Please repeat nothing except the lines from the one containing "Task: Go to the Upload page" through the end of the records, exactly and without pictures.

____

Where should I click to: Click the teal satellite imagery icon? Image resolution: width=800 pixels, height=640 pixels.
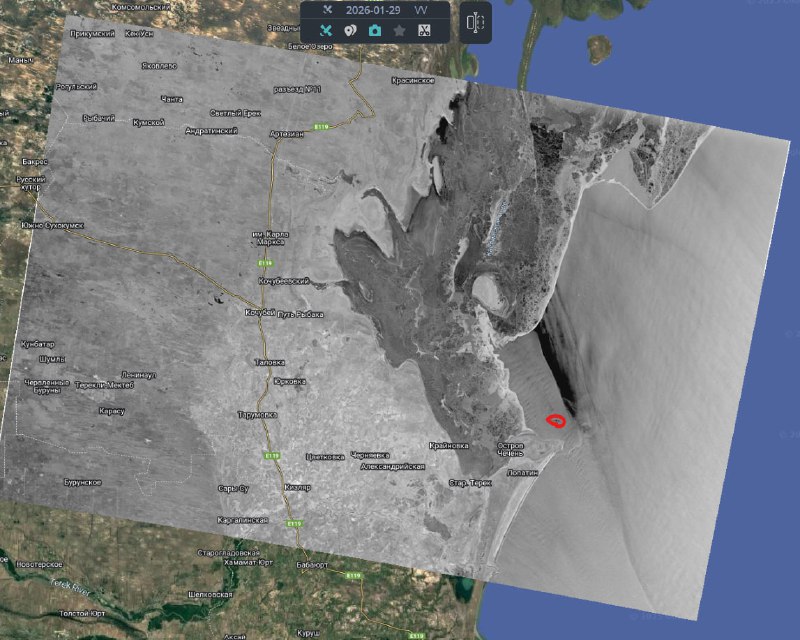point(325,31)
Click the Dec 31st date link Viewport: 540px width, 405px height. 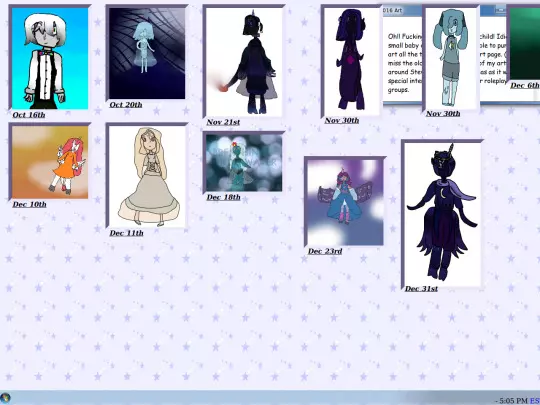tap(421, 289)
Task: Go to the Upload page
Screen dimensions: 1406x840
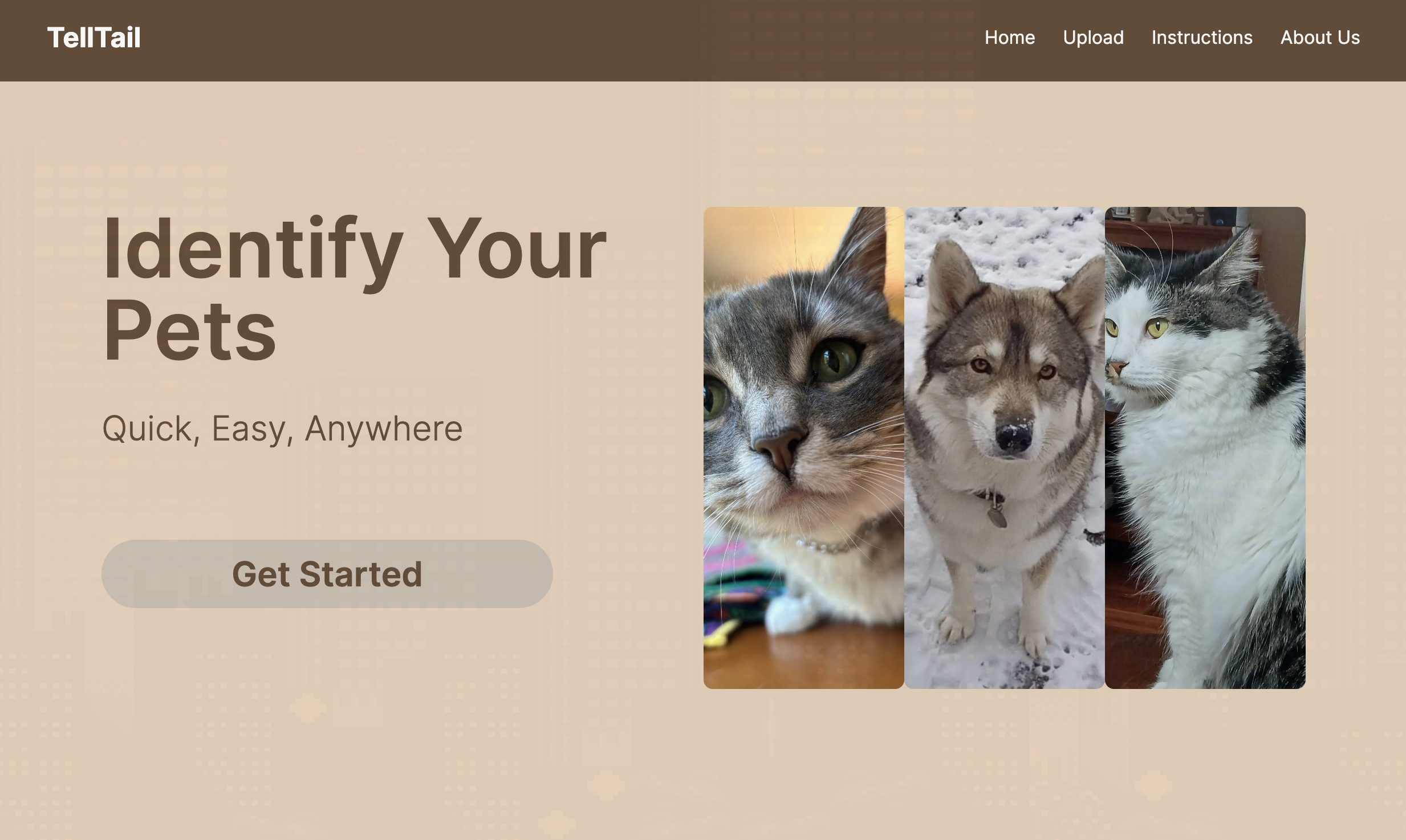Action: [x=1093, y=38]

____

Exercise answer:
Task: Go to the Upload page
Screen dimensions: 1406x840
Action: [x=1093, y=38]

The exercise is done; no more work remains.